Наконец экипаж приехал, но в дороге их ждала новая неприятность. Хотя лошади шли шагом и дорога была ровная, возле Райхенгалля Литка от тряски опять стала задыхаться. Она попросилась из экипажа, но пешком ей трудно было идти. Пани Эмилия хотела было взять ее на руки, но Поланецкий, воспротивясь этому акту материнской самоотверженности, к тому же непосильному, сказал девочке:

— Давай-ка, Литка, я тебя понесу. А то мама устанет, и заболеет.

И без дальних слов легко поднял ее и понес, обхватив одной рукой, чтобы показать: это совсем не трудно, еще и подшучивая для вящей убедительности:

— Невелик наш котенок, вот только ножонки длиннющие, до самой земли достают. Обними-ка меня за шею, не так тряско будет.

И он двинулся с осторожностью, но ходко, чтобы, не мешкая, показать ее врачу. Плечом он чувствовал, как частит ее сердечко, она же, обняв его худыми ручонками за шею, все твердила:

— Пустите, пан Стах!.. Не хочу… Пустите меня!

— Не пущу! — отвечал он. — Сама видишь, как вредно тебе ходить пешком. Мы всегда теперь будем брать с собой большое удобное кресло на колесиках, устанешь — посажу и повезу.

— Нет, нет! — возражала Литка со слезами в голосе.

Так нес он ее, бережно, как старший брат или отец, и сердце его переполняла нежность.
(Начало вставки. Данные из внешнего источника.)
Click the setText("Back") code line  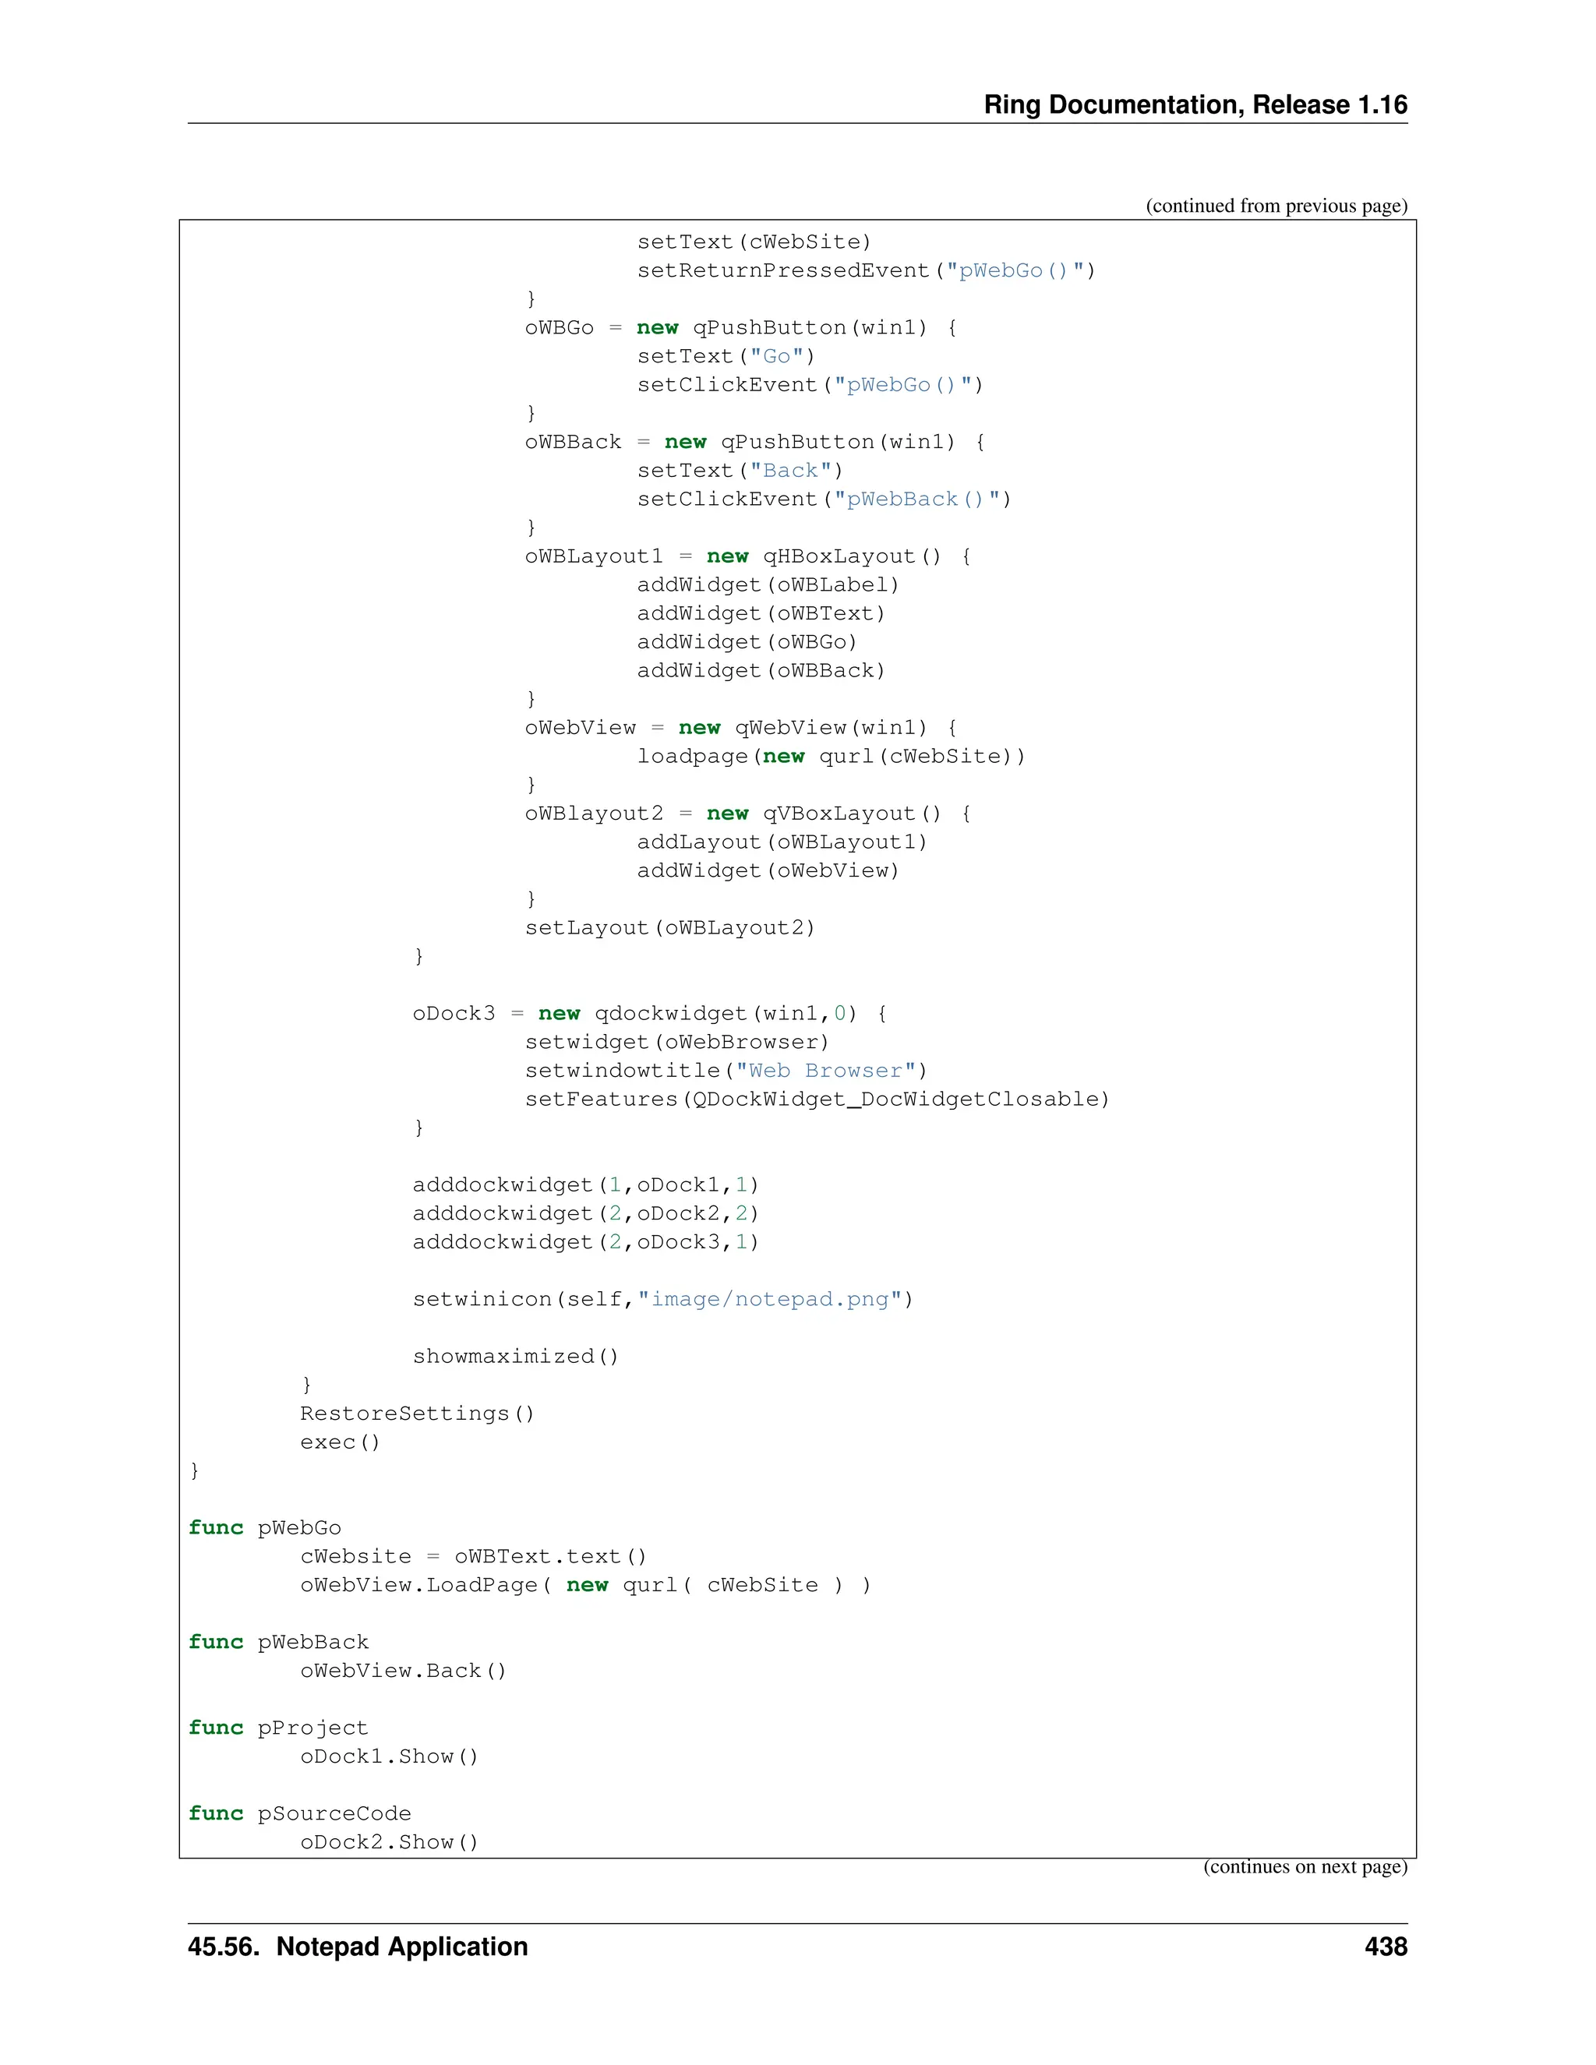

Ведь он и правда любил эту девочку, а кроме того, впервые осознал то, в чем до сих пор не отдавал себе ясного отчета: что брак сулил ему отцовство со всеми его радостями. И, неся на руках эту чужую, но дорогую ему девочку, понял, что создан быть не только супругом, но и отцом, — что цель и назначение жизни не в чем ином, как в этом.

И, устремясь мыслями к Марыне, с удвоенной силой ощутил, что именно ее, а не какую-либо другую женщину хотелось бы ему видеть своей женой и матерью своих детей.